Before they retired to rest, she made them punch, and gave them a small
bottle of liquor, which they could conceal about them and use on the
road. The next morning the sounds of the drums called the prisoners in
the square to get ready for their departure. Golpin went to the old
woman's room, insisting that she should give them more of the liquor.
Now the poor thing had already done much. Liquor in these far inland
countries, where there are no distilleries, reaches the enormous price
of from sixteen to twenty dollars a gallon. So she mildly but firmly
refused, upon which Golpin seized from the nail, where it was hung, a
very heavy key, which he knew to be that of the little cellar
underground, where the woman kept the liquor. She tried to regain
possession of it, but during the struggle Golpin beat her brains out
with a bar of iron that was in the room. This deed perpetrated, he
opened the trap-door to the cellar, and among the folds of his blanket
and that of his companion concealed as many flasks as they could carry.

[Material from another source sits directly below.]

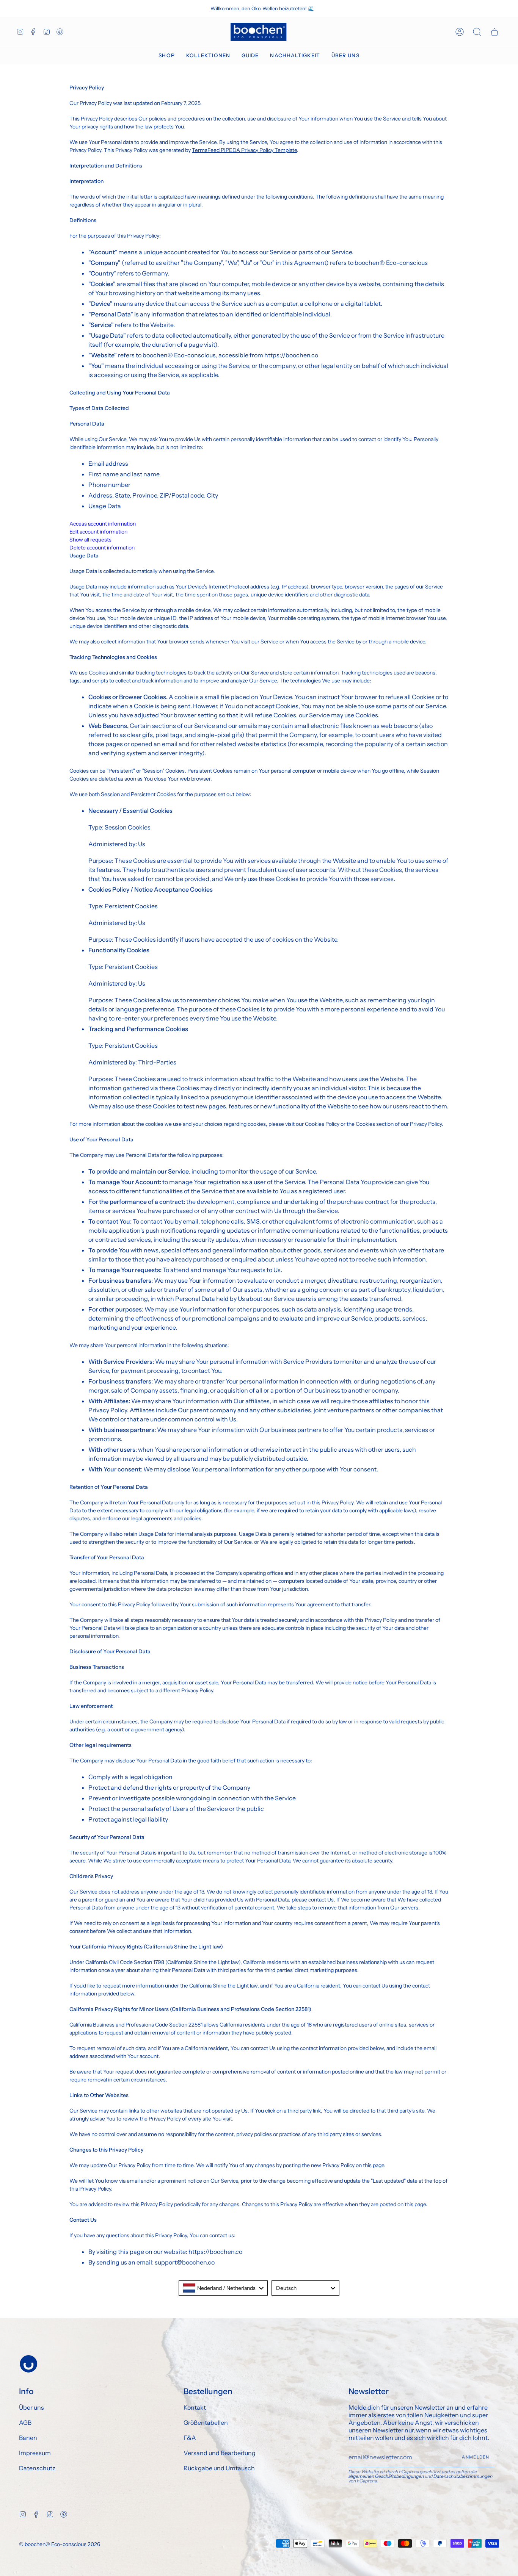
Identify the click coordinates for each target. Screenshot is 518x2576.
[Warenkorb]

They then shut the street-door and joined their companions.
Two hours afterwards, the husband returned, and knocked in vain; at
last, he broke open the door, and beheld his help-mate barbarously
mangled. A neighbour soon told him about the two Texan guests, and the
wretched man having made his depositions to an alcade, or constable,
they both started upon fresh horses, and at noon overtook the prisoners.